Specification of threshold values for cultivation of tree species facing climate change using marginal occurrences (MARGINS)

Project duration

October 2012 - September 2015


Ecological niche models identify thresholds for physiological existence (i.e., fundamental niche) or observability of species (i.e., realized niche). The model output are probabilities of occurence, whereas the highest probabilities are found in the niche center, with probabilities converging to zero towards the margins. Validation with real observations reveals that beyond certain thresholds no occurrences of the species in question can be ascertained. The specification of these threshold values for the commercially important tree species of Bavaria is the central scope of the MARGINS project.

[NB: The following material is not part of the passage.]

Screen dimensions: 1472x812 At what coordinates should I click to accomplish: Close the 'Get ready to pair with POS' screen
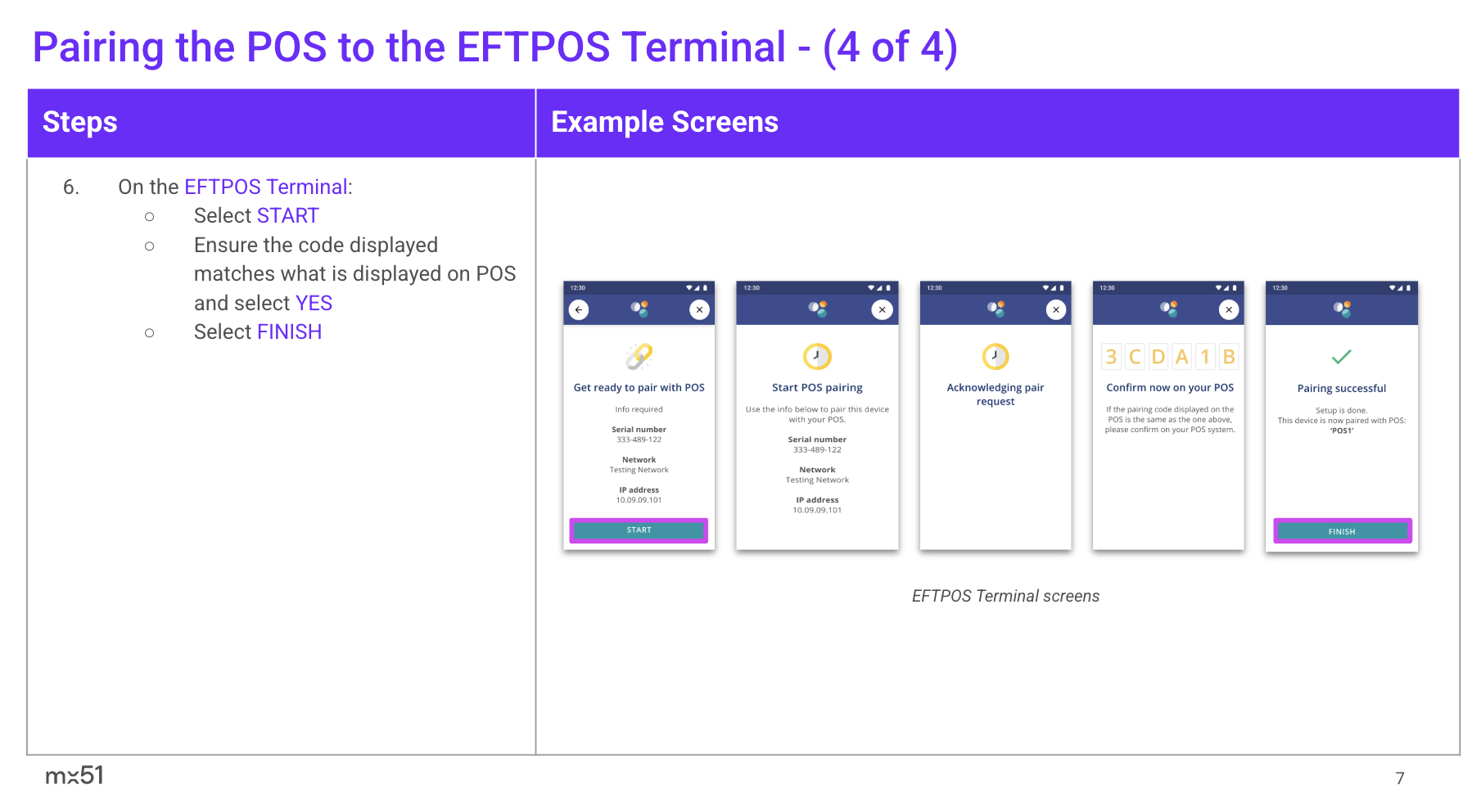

Niche models applied to geographic areas result in species distribution models (SDM), where the probabilities of occurrence are mapped onto geographic zones. Occurrences just before the distributional margins represent populations under extreme climatic influence. Hence, symptoms induced by climatic change should become visible in these populations "at the rear edges" first. Studying these extreme populations is the core part of the MARGINS project, and SDM are used to identify interesting populations, and later to transfer the obtained results to future conditions in Bavaria. Aiming at the combination of the strengths of both statistical niche modeling and effect-oriented case studies in a space-for-time approach, the MARGINS project aims to:

  1. define the geographic zones where Bavaria's six most important tree species (Norway spruce, Scots pine, Silver fir, common beech, sessile oak and pedunculate oak) grow at or very near their distributional margins,

  2. localize populations in these zones,

  3. characterize the environmental conditions defining the boundaries of the distribution area,

  4. validate, correct, and specify state-of-the-art niche models in the most critical warmer part,

  5. derive thresholds for commercial use of the species,

  6. identify reactions when reaching or transgressing critical thresholds,

  7. and to apply the improved thresholds to diverse regional climate scenarios in Bavaria.